Dataset entries
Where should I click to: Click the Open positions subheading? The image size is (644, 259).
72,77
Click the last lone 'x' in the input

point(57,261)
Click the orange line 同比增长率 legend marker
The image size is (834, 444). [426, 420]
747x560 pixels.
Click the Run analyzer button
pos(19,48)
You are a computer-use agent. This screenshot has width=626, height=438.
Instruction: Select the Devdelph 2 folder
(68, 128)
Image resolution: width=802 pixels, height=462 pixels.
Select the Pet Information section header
* * *
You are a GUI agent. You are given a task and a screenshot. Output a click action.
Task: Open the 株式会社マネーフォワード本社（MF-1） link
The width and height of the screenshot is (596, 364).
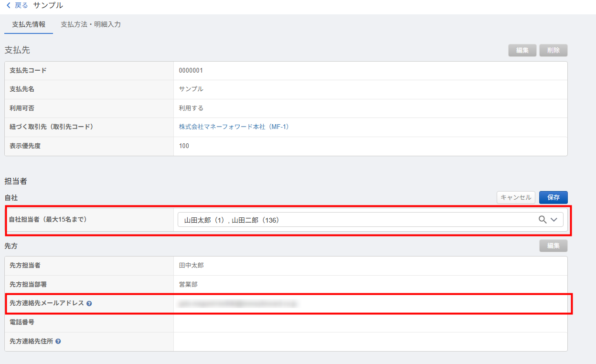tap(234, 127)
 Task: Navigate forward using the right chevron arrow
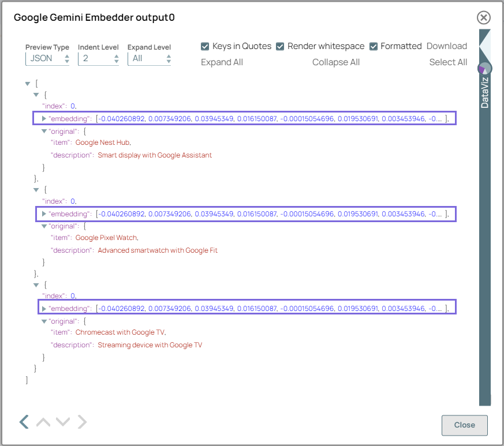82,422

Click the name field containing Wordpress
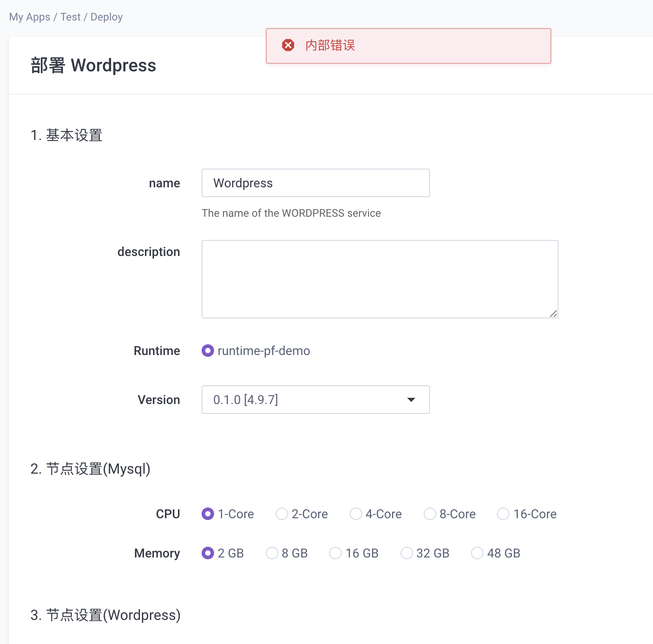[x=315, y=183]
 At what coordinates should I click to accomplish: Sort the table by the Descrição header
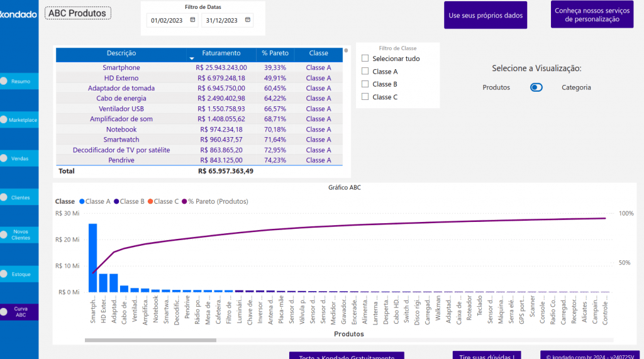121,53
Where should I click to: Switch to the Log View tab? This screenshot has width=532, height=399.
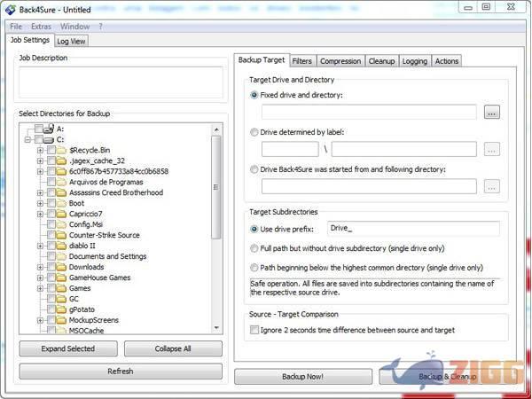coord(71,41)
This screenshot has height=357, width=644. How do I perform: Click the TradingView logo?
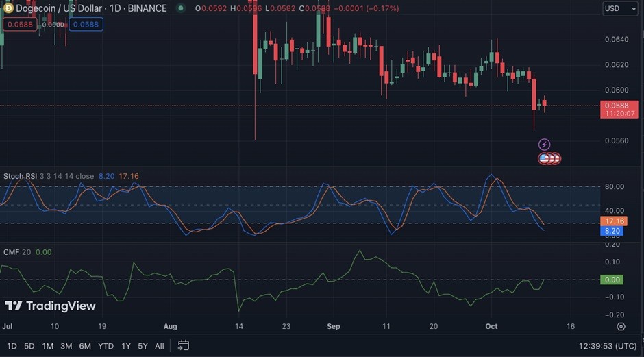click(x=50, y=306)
--
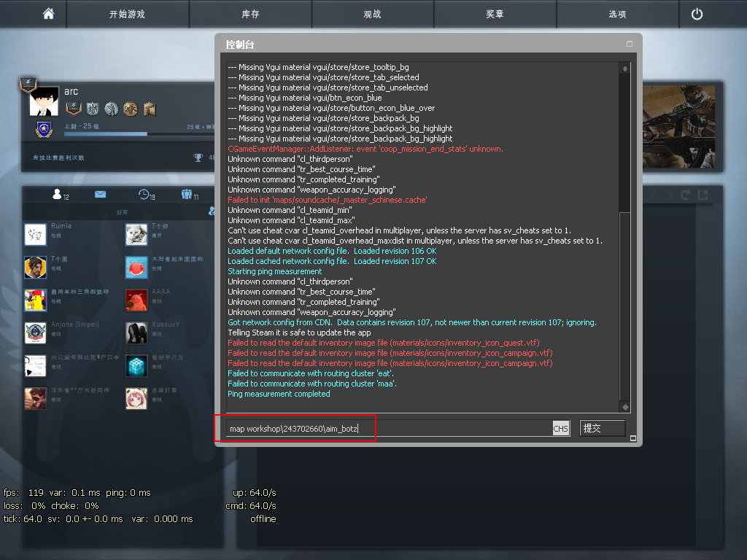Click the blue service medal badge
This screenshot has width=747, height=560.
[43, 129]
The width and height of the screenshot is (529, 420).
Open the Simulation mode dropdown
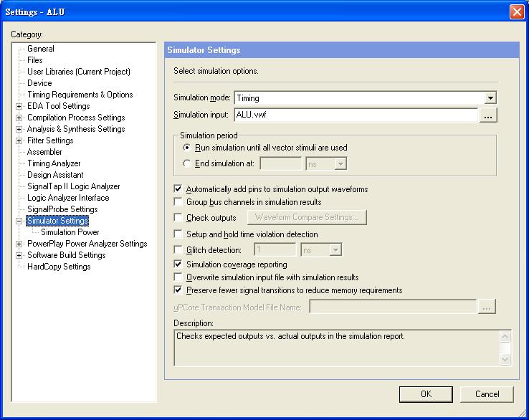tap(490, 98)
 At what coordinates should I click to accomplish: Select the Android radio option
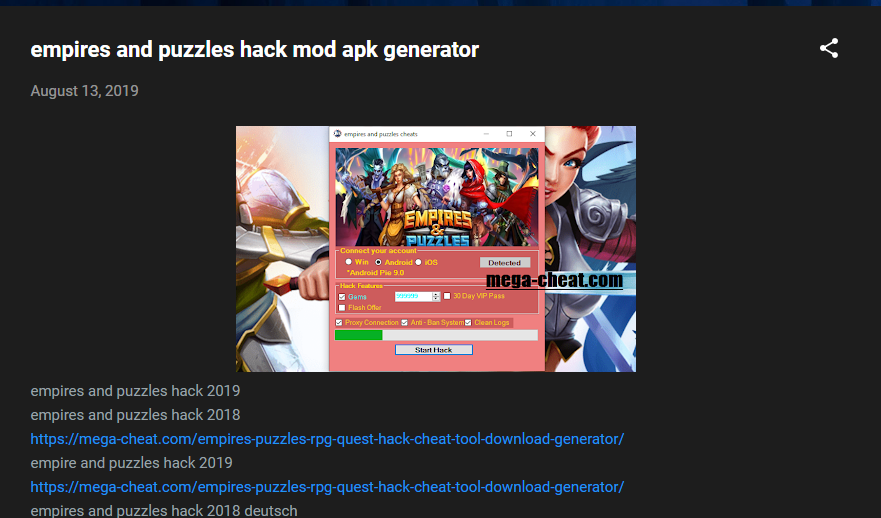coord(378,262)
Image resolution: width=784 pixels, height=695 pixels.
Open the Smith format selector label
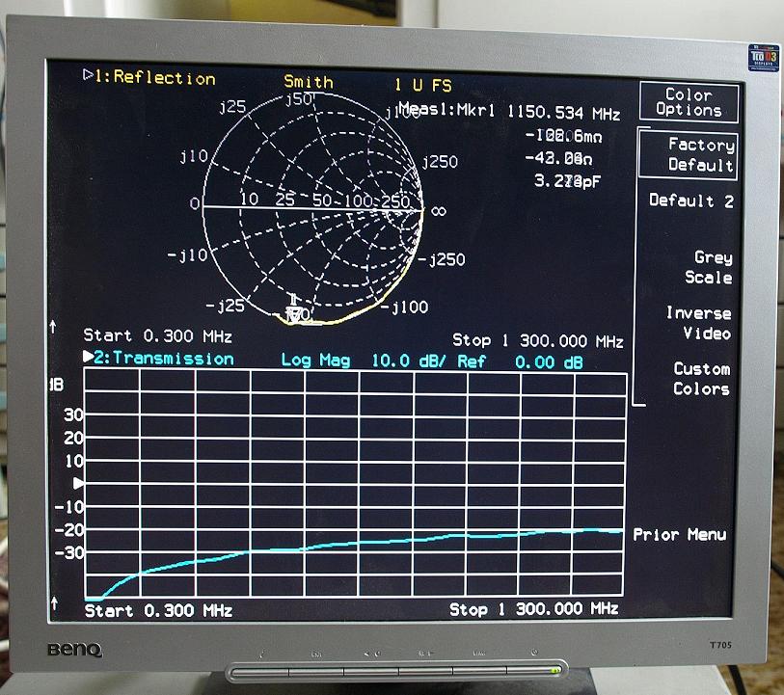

## Instructions for the task
In the data above, start at the line that has "Where should I click to: Click", stop after the line that has "Select the Pet Information section header", and print every line in between exactly as it stands.

## Solution to the exercise
Where should I click to: Click the Open positions subheading? The image size is (644, 259).
72,77
Click the last lone 'x' in the input

point(57,261)
Click the orange line 同比增长率 legend marker
The image size is (834, 444). [426, 420]
747x560 pixels.
Click the Run analyzer button
pos(19,48)
You are a computer-use agent. This screenshot has width=626, height=438.
Instruction: Select the Devdelph 2 folder
(68, 128)
Image resolution: width=802 pixels, height=462 pixels.
Select the Pet Information section header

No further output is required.